Linkerd2: detect clock skew in `linkerd check --pre`

Created on 28 Apr 2019 · 19Comments · Source: linkerd/linkerd2

A user reported this error from the linkerd-identity pod when installing Linkerd 2.3 on minikube:

Failed to verify issuer credentials for 'identity.linkerd.cluster.local' with trust anchors: x509: certificate has expired or is not yet valid" in linkerd-identity pod.

This was due to the clock of their minikube VM being wrong. Can we detect this as part of linkerd check?

arecli good first issue help wanted prioritP1

Source

wmorgan

Most helpful comment

I like the idea of the control plane reporting a timestamp, but I think it would also be useful to report clock skew when running linkerd check --pre, before the control plane is installed.
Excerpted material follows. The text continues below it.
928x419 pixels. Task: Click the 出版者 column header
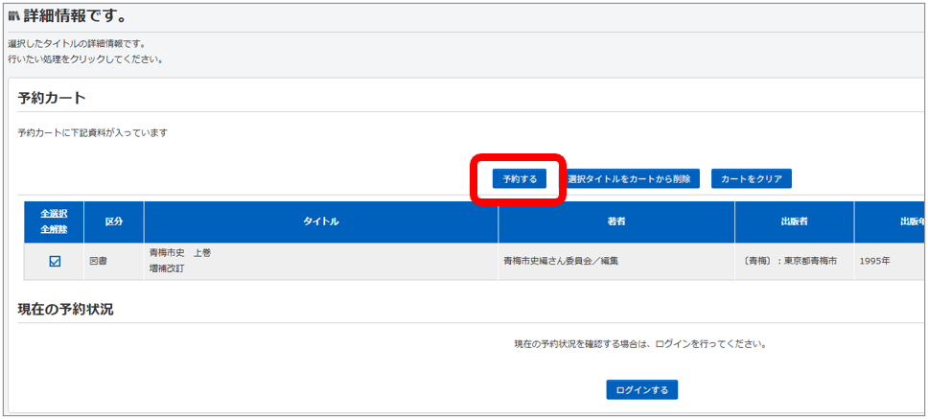coord(794,221)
It's sort of hard to find, but maybe we could look at node heartbeat timestamps to figure out if any nodes in the cluster are out of sync?

This gives me the timestamps of when all of the nodes in my cluster last reported as Ready:

$ date -u
Tue Apr 30 18:58:48 UTC 2019

$ kubectl proxy &
Starting to serve on 127.0.0.1:8001

$ curl -s localhost:8001/api/v1/nodes | jq '.items[].status.conditions[] | select(.type=="Ready") | .lastHeartbeatTime'
"2019-04-30T18:58:49Z"
"2019-04-30T18:58:40Z"
"2019-04-30T18:58:43Z"
"2019-04-30T18:58:41Z"
"2019-04-30T18:58:46Z"

If those timestamps deviate by clockSkewAllownce + readinessReportInterval, then we could warn or error.

klingerf on 30 Apr 2019

👍3

All 19 comments

Hey, I was looking into this to take as a first issue.

However, I'm not sure what would be the best way to detect a time sync issue?

matej-g on 30 Apr 2019

Hi @matej-g! I haven't spent too much time thinking about this, but my hunch is that we'd want to have the CLI ask the control plane what time it is and, if those are off by more than the issuer configuration's "clock skew allowance", then the check would fail.

One idea--it would be good to have others chime in on this--is to add a timestamp onto the healthcheck response type.

Then, I think the CLI's check logic would be roughly the following:

Fetch the Config from the public api to get the clock skew allowance
For each controller:
- Get timestamp t0
- Healthcheck the controller
- Get timestamp t1

Then, we'd want to check that the time returned in the healthcheck was between t0 - clockSkewAllowance and t1 + clockSkewAllowance and, if it isn't, fail the healthcheck.

olix0r on 30 Apr 2019

I like the idea of the control plane reporting a timestamp, but I think it would also be useful to report clock skew when running linkerd check --pre, before the control plane is installed.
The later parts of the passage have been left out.